Die aktuelle Überprüfung fand gemäss Mitteilung im Rahmen des Vorprojektes für den Durchgangsbahnhof Luzern (DBL) im Herbst 2021 statt. Man wollte erforschen, ob auch im Bereich des geplanten Seetunnels mit archäologischen Befunden zu rechnen ist.

Keramik, Getreidekörner und Feuerstein

Die Untersuchungen hätten eindeutige Resultate geliefert, heisst es weiter. 1,5 Meter unter dem Seegrund befindet sich demnach eine dunkle Schicht mit hohem organischem Anteil und Holzkohle, welche auf 3400 v. Chr. datiert werden kann. Mittels Kernbohrungen wurde die Ausdehnung dieser Schicht bestimmt. Ausserdem wurden erste Funde geborgen.

Freigelegt wurden für diese Zeit typische Keramikfragmente und verbrannte Getreidekörner. Messungen mit einem für den Unterwassereinsatz entwickelten Sonargerät bestätigten mit dem Nachweis von Pfahlstellungen und Geräten aus Feuerstein den Befund, dass im Seebecken die Reste eines oder mehrerer jungsteinzeitlicher Dörfer liegen.

Einmal mehr würden diese Entdeckungen belegen, dass der Seewasserspiegel in früheren Jahrtausenden deutlich tiefer lag als heute und sich der See erst seit dem Mittelalter so präsentierte, wie man ihn heute kenne, heisst es weiter.

Hochauflösendes Sonar-Gerät Chirp

Quelle: Kantonsarchäologie Luzern

Akustikmessungen der Universität Kopenhagen mit Hilfe eines hochauflösenden Sonars (Chirp).

Jungsteinzeitliche Keramikscherben aus Luzerner Seebecken

Quelle: Kantonsarchäologie Luzern

Anna Kienholz, Leiterin Fachbereich Ur- und Frühgeschichte, zeigt jungsteinzeitliche Keramikscherben aus dem Seebecken. Als Vergleich dient ein aus der gleichen Epoche stammender Kochtopf aus der jungsteinzeitlichen Siedlung Egolzwil 2.

Vorbereitungen für die Rettungsgrabungen

Durch die wissenschaftlich höchst bedeutende Entdeckung der jungsteinzeitlichen Fundstelle muss die Geschichtsschreibung für den Siedlungsplatz Luzern nun neu verfasst werden. Nach ersten Untersuchungen ist zudem klar, dass vor Baubeginn im Seebecken archäologische Rettungsgrabungen erforderlich sind. Diese sind gemäss Mitteilung aber vor dem offiziellen Baustart des Durchgangsbahnhofs geplant, so dass keine Verzögerungen des Bauprojekts zu erwarten sind. (mgt/pb)

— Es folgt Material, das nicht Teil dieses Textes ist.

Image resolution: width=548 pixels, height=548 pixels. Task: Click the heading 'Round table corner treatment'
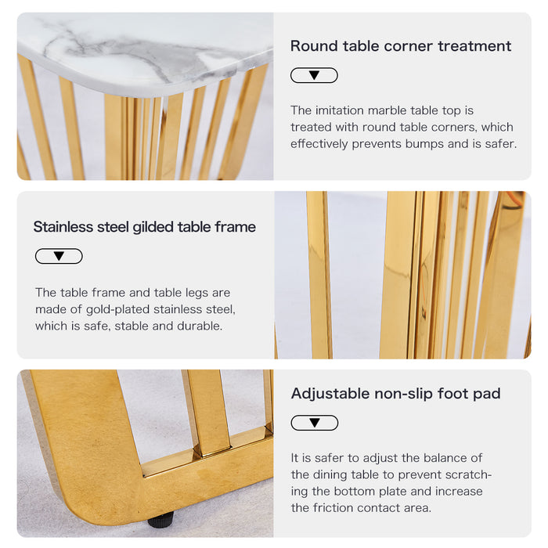click(x=401, y=46)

Viel Arbeit für Archäologinnen und Archäologen

Taucher der Unterwasserarchäologie Zürich in Luzern

Quelle: Kantonsarchäologie Luzern

Taucher der Unterwasserarchäologie Zürich beim Untersuchen der Bohrkerne.

Auf die archäologischen Fachleute des Kantons wartet viel Arbeit. In den kommenden Jahren sind folgende Fragen im Rahmen diverser Voruntersuchungen zu klären:

1. In der Schweiz fehlt die Erfahrung, wie eine prähistorische Siedlungsstelle, die unter einer Schicht von Seesedimenten und in der Strömung im Bereich des Ausflusses der Reuss aus dem See liegt, mit einer Unterwassergrabung dokumentiert werden kann.

2. Die bisherigen Untersuchungen haben auch im nördlichen Teil des künftigen Seetunnels Hinweise auf archäologische Befunde ergeben. So zeigten sich dichte Pfahlstellungen, die in unterschiedlicher Tiefe stehen und mit den bisher angewandten Methoden weder interpretiert noch datiert werden können. Es ist nicht auszuschliessen, dass hier nebst den ur- und frühgeschichtlichen weitere Epochen wie etwa die römische Zeit belegt sein könnten.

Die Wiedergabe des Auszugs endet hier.